When I got to the wallywhirle, I headed for the butter aisle, and as I was zeroing in on the specific butter that I wanted, and drawing a bead on it, I saw a young, pretty, by herself lady-woman-girl (I notice these things) vectoring in on the same butter. And, just as I imperceptibly crooked my noggin a little to acknowledge the new traffic in the butter aisle, the young-pretty-lady-that-probably-wanted-some-butter did an abrupt 90 degree turn away from the butter and toward the chicken.

Huh.

Do you think that maybe she just up and suddenly changed her mind about the butter and realized that it was chicken that she needed all along? No? Neither do I. I think that she was scared of me, and that she wanted to avoid an almost-close type of situation. Hell, it ain't a big deal... it happens all the time, and I mean All The Time. I just don't ever get used to it, is all. So what happened next was, these here words pooped out of my mouth...

"Sorry, I just need some butter and I'll be out of your way in half a second, sorry... I'm already gone, the butter sections all yours."

See what I mean about me being an inexcusable asshole? I can't help it. Actually, I probably could help it, but it would take practice and whatever. Anyway. So after converging with the butter margarine thing... whatever it was that I thought I needed. That thing. After I finally got there, I grabbed one of 'em and then wheeled my punk ass over to the egg section, feeling just a little discombobulated about the butter lady thing that had just happened.

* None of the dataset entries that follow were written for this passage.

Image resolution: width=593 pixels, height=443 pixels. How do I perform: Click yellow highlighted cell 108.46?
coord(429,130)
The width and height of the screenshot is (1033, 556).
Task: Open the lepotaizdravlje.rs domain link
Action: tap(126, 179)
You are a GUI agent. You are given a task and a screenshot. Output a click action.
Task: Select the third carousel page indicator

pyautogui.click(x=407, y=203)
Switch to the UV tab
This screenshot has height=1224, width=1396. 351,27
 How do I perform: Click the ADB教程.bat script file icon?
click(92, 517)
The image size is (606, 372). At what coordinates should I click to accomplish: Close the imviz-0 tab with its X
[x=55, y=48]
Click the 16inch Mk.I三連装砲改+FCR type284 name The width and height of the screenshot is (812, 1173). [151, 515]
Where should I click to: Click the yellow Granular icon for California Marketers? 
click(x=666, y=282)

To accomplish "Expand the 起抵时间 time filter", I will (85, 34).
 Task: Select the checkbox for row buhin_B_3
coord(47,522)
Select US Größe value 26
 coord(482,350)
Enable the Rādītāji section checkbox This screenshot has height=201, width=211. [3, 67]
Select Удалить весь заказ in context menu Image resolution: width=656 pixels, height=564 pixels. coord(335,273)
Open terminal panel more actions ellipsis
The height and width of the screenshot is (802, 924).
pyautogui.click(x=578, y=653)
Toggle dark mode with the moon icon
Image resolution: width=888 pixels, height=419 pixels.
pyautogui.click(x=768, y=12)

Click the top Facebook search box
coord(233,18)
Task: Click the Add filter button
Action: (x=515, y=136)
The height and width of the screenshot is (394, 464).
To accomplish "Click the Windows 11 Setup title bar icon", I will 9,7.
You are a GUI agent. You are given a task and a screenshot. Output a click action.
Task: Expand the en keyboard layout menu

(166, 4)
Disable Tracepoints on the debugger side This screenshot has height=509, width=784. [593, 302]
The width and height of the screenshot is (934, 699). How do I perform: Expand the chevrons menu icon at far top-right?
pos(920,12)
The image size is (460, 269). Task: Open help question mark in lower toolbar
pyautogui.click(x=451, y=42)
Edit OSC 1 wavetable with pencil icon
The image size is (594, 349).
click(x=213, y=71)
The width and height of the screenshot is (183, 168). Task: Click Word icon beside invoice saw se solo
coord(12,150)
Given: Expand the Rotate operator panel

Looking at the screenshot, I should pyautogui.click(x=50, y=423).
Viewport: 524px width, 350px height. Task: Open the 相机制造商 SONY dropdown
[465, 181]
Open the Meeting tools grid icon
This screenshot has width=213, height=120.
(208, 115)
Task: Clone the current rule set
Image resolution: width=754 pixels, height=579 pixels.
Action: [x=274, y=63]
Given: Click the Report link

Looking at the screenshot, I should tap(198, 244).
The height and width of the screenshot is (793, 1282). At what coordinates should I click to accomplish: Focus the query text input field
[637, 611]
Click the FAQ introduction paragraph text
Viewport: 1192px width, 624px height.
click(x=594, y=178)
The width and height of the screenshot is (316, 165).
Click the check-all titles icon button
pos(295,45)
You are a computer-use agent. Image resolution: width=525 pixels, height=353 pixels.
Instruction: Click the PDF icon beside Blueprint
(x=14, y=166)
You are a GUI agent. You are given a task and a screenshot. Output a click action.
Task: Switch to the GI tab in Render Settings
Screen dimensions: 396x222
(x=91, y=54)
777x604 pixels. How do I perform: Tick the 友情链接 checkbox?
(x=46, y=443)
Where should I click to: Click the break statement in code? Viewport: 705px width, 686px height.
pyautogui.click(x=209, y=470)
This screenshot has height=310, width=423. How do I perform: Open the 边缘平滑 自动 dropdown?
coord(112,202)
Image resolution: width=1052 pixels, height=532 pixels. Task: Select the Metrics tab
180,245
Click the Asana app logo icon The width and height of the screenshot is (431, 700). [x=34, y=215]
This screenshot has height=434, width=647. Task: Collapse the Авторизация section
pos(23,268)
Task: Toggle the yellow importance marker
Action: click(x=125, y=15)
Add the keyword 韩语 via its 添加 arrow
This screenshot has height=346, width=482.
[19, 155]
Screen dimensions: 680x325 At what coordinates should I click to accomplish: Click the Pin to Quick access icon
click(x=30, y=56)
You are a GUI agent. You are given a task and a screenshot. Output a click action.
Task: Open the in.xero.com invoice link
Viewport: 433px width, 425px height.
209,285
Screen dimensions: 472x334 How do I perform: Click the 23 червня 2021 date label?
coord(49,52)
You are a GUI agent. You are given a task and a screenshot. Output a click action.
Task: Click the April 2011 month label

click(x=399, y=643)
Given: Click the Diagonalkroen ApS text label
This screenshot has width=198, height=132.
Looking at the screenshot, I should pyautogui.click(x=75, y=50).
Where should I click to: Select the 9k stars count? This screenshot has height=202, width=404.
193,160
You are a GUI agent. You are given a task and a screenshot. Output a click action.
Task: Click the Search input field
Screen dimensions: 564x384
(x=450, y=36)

Once I got to the egg section, I grabbed a six-pack of eggs (ain't it cool that eggs come in six-packs?) and opened it, so as to inspect it for cracks and greeblies, and as I was doing that, I was saying out loud in a conversational tone, just to myself, see? I was saying to myself, out loud...

"See, I'm a normal person too, like you. I know, I know... I'm a scary looking sumbitch, but I need eggs that ain't cracked, just like everybody else. I can't voodoo a cracked egg, you know."

And just as I finished saying that at full volume, thinking that I was relatively alone in the egg section, well, there was the butter lady from before, like... two feet away. Right there, see? RIGHT THERE!

Fuck.

You think I'm making this up? Nope. My life is a continuous, poorly written horror sit-com sci-fi wanna be dramatic series, which is always always always in the process and on the verge of being, but not quite, cancelled. And nobody watches it anyway.